As an employer, you’ll know how difficult it is to juggle everyday business life. There is so much to think about – daily tasks, monthly schedules, meetings, paying staff, hiring staff, maintaining the premises – amongst many other duties.
It’s important of course that you prioritise these for the benefit of your business, but it should not be forgotten how vital caring for your staff is when weighing up your concerns as a boss. This doesn’t just mean making sure working conditions are fair, or that staff get paid on time, which should just be a given – but also things like, keeping an open door policy, or listening to your staff’s suggestions.

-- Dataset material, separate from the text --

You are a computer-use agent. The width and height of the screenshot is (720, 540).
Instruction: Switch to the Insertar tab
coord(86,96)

Here are some top tips for shaking off a “bad boss” status:
Give staff little surprises: As Business News Daily suggests, surprising your staff with unexpected treats like group lunches or a shortened workday can really boost staff morale.
Be open and honest: You need to keep an open relationship with your staff. Keeping people informed goes a long way toward making them feel involved and part of the bigger picture. It creates a ‘we’re in this together’ environment. So, email round and tell them what’s happening – make the effort to stop and chat in the corridor.

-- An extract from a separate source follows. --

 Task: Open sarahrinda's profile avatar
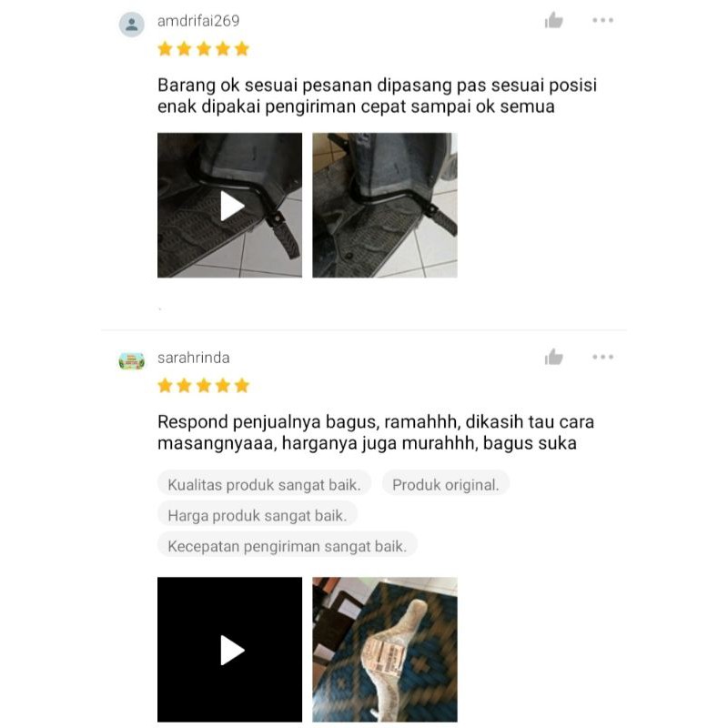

Feed them: Whether it’s a late night pizza if people are working overtime, or fresh fruit delivered straight to the office each week, make sure you feed your staff. Not only will staff feel appreciated, but the fresh fruit idea has many other benefits, too. Fruitful Office, who deliver fresh fruit to businesses around the UK, say that fresh fruit makes staff more productive, more alert, and more inclined to put in the extra effort for a deadline. What more could you want?
Encourage feedback: Your staff know how your business runs from the level up, and so encouraging their feedback can help you make more informed decisions in the future.
Events: Christmas parties, project parties, social drinks after work on a Friday – whatever it is, encourage staff to be social so they make friends with one another. This encourages a better work/life balance for them and higher staff morale. Thinking and pulling together as a ‘team’ can happen more easily if the staff know each other and enjoy each other’s company.